Parecem grandes, mas esses "monstros cósmicos" são pequenos considerando a escala universal; no entanto, possuem uma massa tão imensa, que geram um efeito gravitacional gigante, que torna impossível o escape de luz ou qualquer outra coisa dali de dentro – daí o nome que recebem.

"Essencialmente, um buraco negro é um monte de coisa que está presa em um espaço tão pequeno que nada pode sair, nem mesmo a luz", explicou Andrew Pontzen, que estuda a origem e a evolução do universo, à BBC, dizendo que "esse monte de coisa" fica tão denso a ponto de ter gravidade própria.

Segundo ele, a atração da gravidade dentro desses objetos é tão forte que os fazem começar a sugar tudo que se aproxima.

Estima-se que existam 100 milhões de buracos negros na Via Láctea, a galáxia da qual o Sistema Solar faz parte.

A terra pode ser engolida por um buraco negro?

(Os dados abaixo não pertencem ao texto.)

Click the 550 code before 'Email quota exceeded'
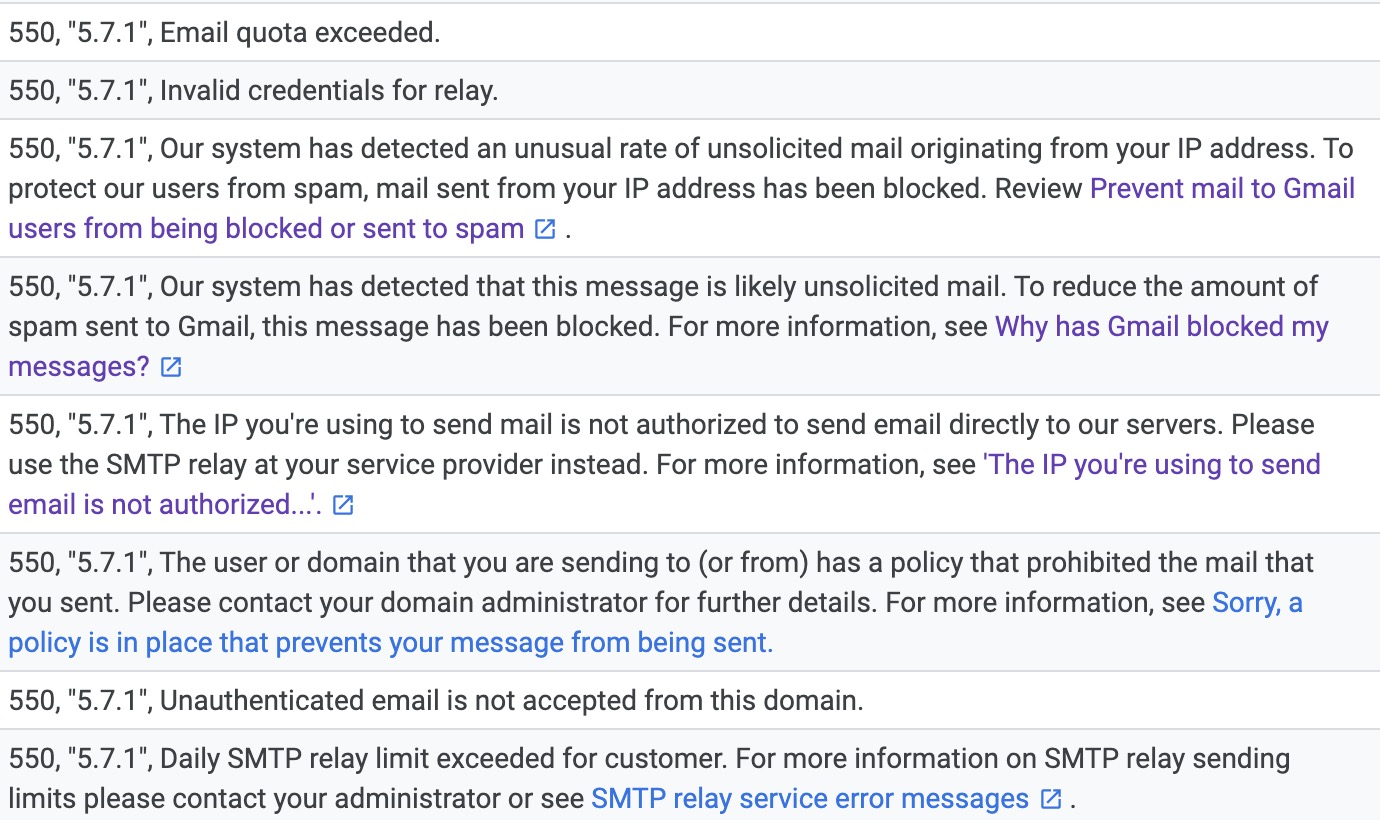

Essa foi uma das questões levantadas na internet. Para o astrônomo Christopher Springob no site da Cornell University (EUA), também à BBC, "a resposta curta é sim, poderia acontecer. Mas é muito improvável, e teríamos alguns avisos antes que algo realmente ruim acontecesse".

Ainda que considerada uma hipótese pouco provável, "a Terra poderia ser lançada no centro da galáxia, perto o suficiente do buraco negro supermassivo", disse o astrofísico da Universidade de Yale, Fabio Pacucci, em uma palestra no TED.

Isso porque, de acordo com o cientista, "haverá uma colisão entre a Via Láctea e a galáxia de Andrômeda dentro de 4 bilhões de anos, o que pode não ser uma boa notícia para o nosso planeta".

A notícia não é tão otimista para nós, terráqueos, já que, se isso acontecer, de fato, o mais provável é que todos morram de forma violenta: fritos, com o calor da colisão, ou esticados.

"Se você estiver muito perto de um buraco negro, vai se esticar, assim como acontece com o espaguete", disse Kevin Pimbblet, professor de física na Universidade de Hull, no Reino Unido, na publicação The Conversation.

"Esse efeito é causado por um gradiente de gravitação que passa pelo seu corpo", explicou.